To instrument the OpenCL kernel pipeline with performance counters, include the -profile=(all|autorun|enqueued) option of the aoc command when you compile your kernel.
Attention: Instrumenting the Verilog code with performance counters increases hardware resource utilization (that is, increases FPGA area usage) and typically decreases performance.
  • To instrument the Verilog code in the <your_kernel_filename>.aocx file with performance counters, invoke the aoc -profile=(all|autorun|enqueued) <your_kernel_filename>.cl command, where:
    • all argument instruments all kernels in the <your_kernel_filename>.cl file with performance counters. This is the default option if no argument is provided.
    • autorun argument instruments only the autorun kernels with performance counters.
    • enqueued argument instruments only the non-autorun kernels with performance counters.
    • When profiling multiple, different kernels, do not use the same kernel names across different .aocx files.

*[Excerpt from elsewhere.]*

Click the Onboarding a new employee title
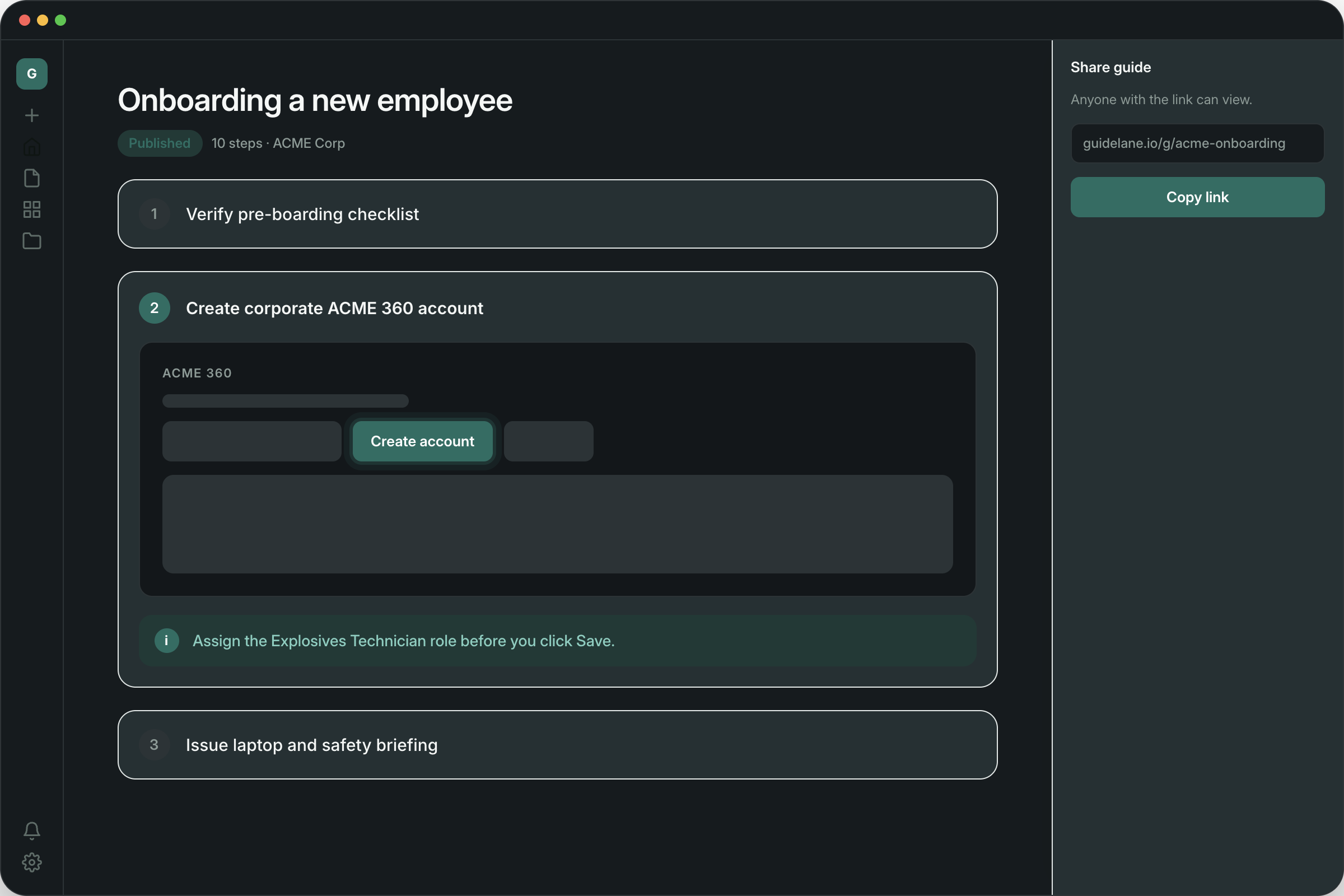This screenshot has height=896, width=1344. (x=315, y=101)
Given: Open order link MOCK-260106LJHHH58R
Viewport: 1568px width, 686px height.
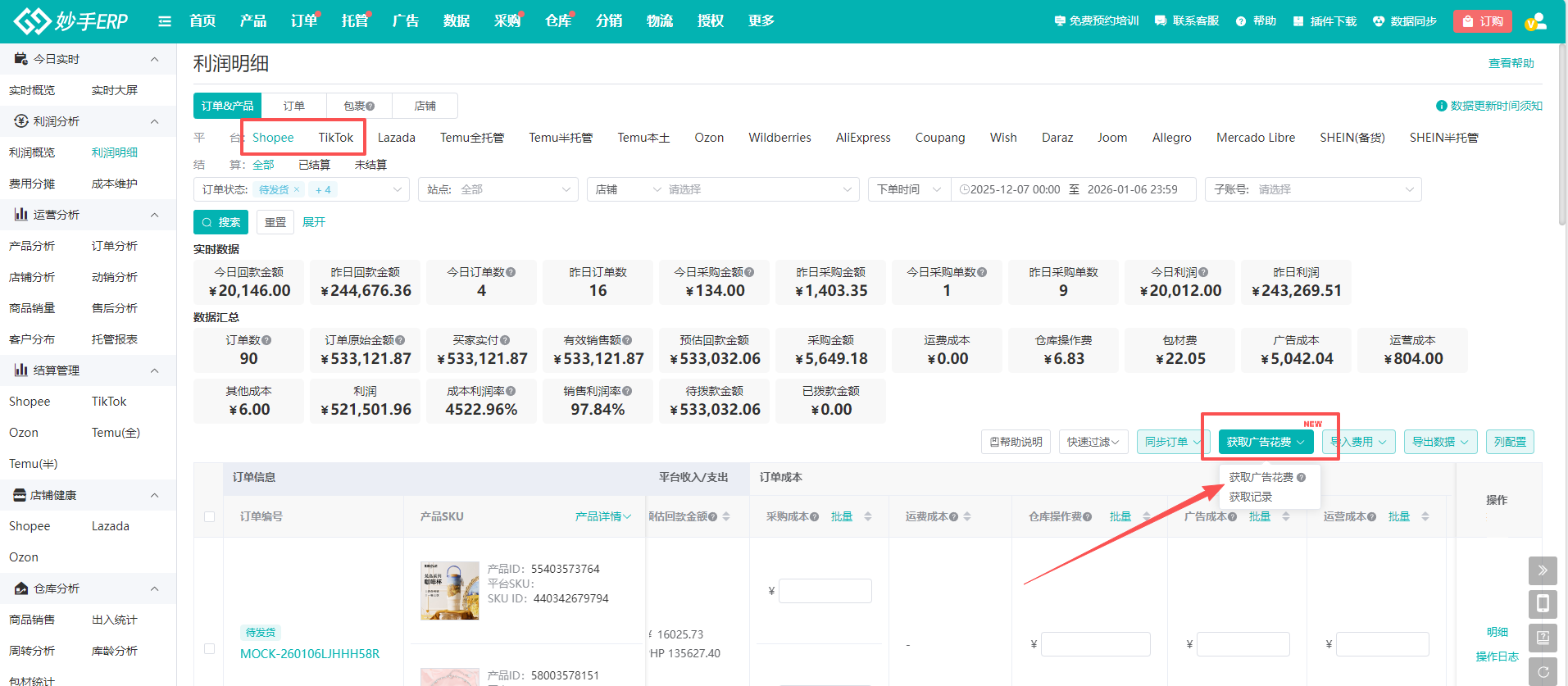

If the kernel names are the same, the profile data will be wrong for these kernels.
    • Regardless of the input to the clGetProfileDataDeviceIntelFPGA host library call , the Intel® FPGA dynamic profiler for OpenCL™ only profiles kernel types that you indicate during compilation.
    Profiling autorun kernels results in some hardware overhead for the counters. For large designs, the overhead can cause fmax and design frequency degradation. It can also lead to designs that cannot fit on the chip if the Intel® FPGA dynamic profiler for OpenCL™ profiles every kernel.
  • Run your host application from a local disk to execute the <your_kernel_filename>.aocx file on your FPGA. During kernel execution, the performance counters throughout the kernel pipeline collects profile information. The host saves the information in a profile.mon monitor description file in your current working directory.
    Because of slow network disk accesses, running the host application from a networked directory might introduce delays between kernel executions. These delays might increase the overall execution time of the host application. In addition, they might introduce delays between kernel launches while the runtime stores profile output data to disk.